The Labour Party has set its sights on the forthcoming parliamentary motion against the Delimara power station extension, due to be heard on 9 May, hoping to capitalise on widespread popular suspicions of ‘rottenness’ in the process leading to the award of the €200m tender.
Party insiders have admitted with MaltaToday they are not confident of overturning the contract, after the Auditor General’s report, tabled on Monday, stopped short of proving allegations that money had changed hands in the selection of Danish company BWSC.
MaltaToday is informed that the party leadership is “disappointed but not surprised” at the fact that Auditor General Anthony C. Mifsud, though largely corroborating suspicions of irregularities in the public procurement procedure, “did not come across any hard and conclusive evidence of corruption” in the proceedings.
Asked whether the matter would be referred directly to the police or a magistrate for further investigation, a party spokesman told this newspaper that Opposition leader Joseph Muscat prefers to concentrate on the forthcoming parliamentary debate.
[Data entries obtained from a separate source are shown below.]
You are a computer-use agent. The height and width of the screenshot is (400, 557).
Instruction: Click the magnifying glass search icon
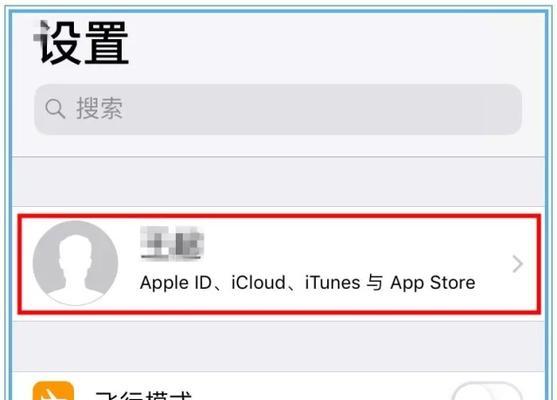pyautogui.click(x=55, y=109)
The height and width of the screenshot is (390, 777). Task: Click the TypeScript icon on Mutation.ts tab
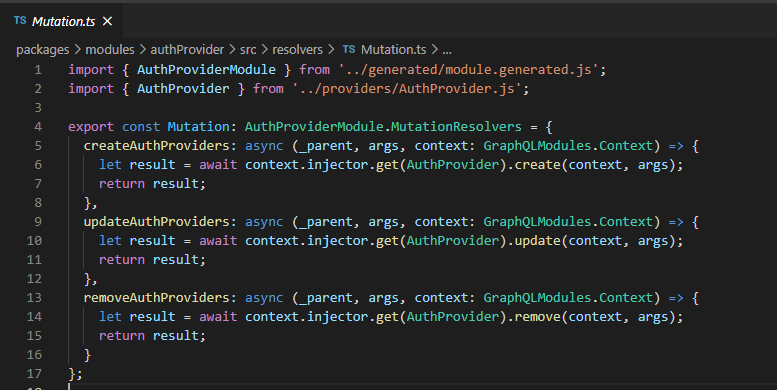point(20,21)
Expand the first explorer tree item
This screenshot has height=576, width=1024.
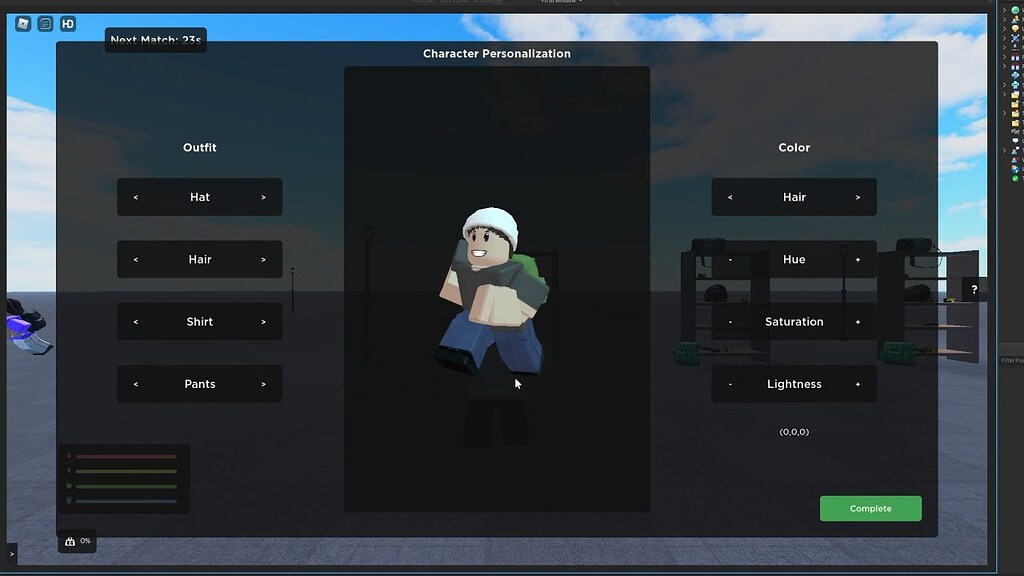coord(1004,10)
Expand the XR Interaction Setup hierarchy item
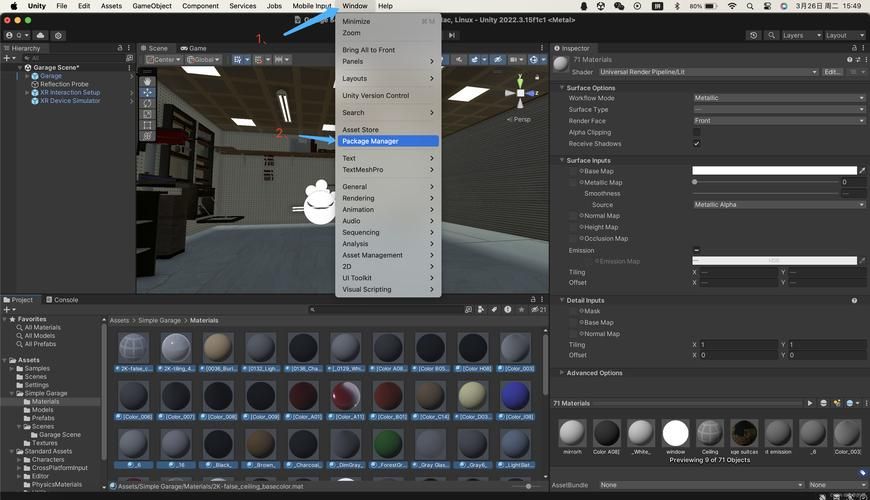 27,93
Over the coming fortnight the PL will be sounding out individual government MPs in the hope that they will “stand up and be counted”, after a number of backbenchers had reportedly threatened to vote in favour of the motion at a parliamentary group meeting late last year.
Last October, MaltaToday revealed that a number of Nationalist MPs had warned their Prime Minister they would not vote in favour of government on this motion, unless they were convinced that the €200 million contract had been fairly awarded to Danish company BWSC.
However, in the light of the report’s conclusions, this now looks highly unlikely. In fact, Finance Minister Tonio Fenech – who replaced energy minister Austin Gatt in last February’s snap Cabinet reshuffle – was quick to emphasize the lack of any hard evidence of corruption in Mifsud’s conclusions, in his reaction late last Monday.
“The opposition was once more interested only in mud-slinging and that the country would not to have the power supply it needs for Maltese families and industry,” he told the press, though the words could just as easily have been directed at unruly PN backbenchers.
Later in the week, Prime Minister Lawrence Gonzi reiterated that the case for corruption had not been proven, although he did acknowledge serious shortcomings in the public procurement process, which he put down to “lack of experience.”
“None of these shortcomings were enough to nullify the contract,” he quickly added.
Questions however remain unanswered as to why the contract was drawn up in such a hurry, and especially why it places so few financial obligations on BWSC to complete the project within schedule; or why the government of Malta consented to be saddled with a hefty €300 million penalty clause, in case of defaulting on its side of the bargain.
Elsewhere, the choice of Lahmeyer International – blacklisted by the World Bank over corruption allegations in Lesotho – was lambasted by the Auditor General on the grounds that the same company had served as consultants to BWSC, and were also represented in Malta by the same Joe Mizzi, who also acted as middleman to the contract.
Mizzi himself came in for scathing criticism for the “evasiveness” of his answers, while the Auditor General pointed out that Enemalta Chairman Alex Tranter “should have resigned” over his apparent conflict of interest.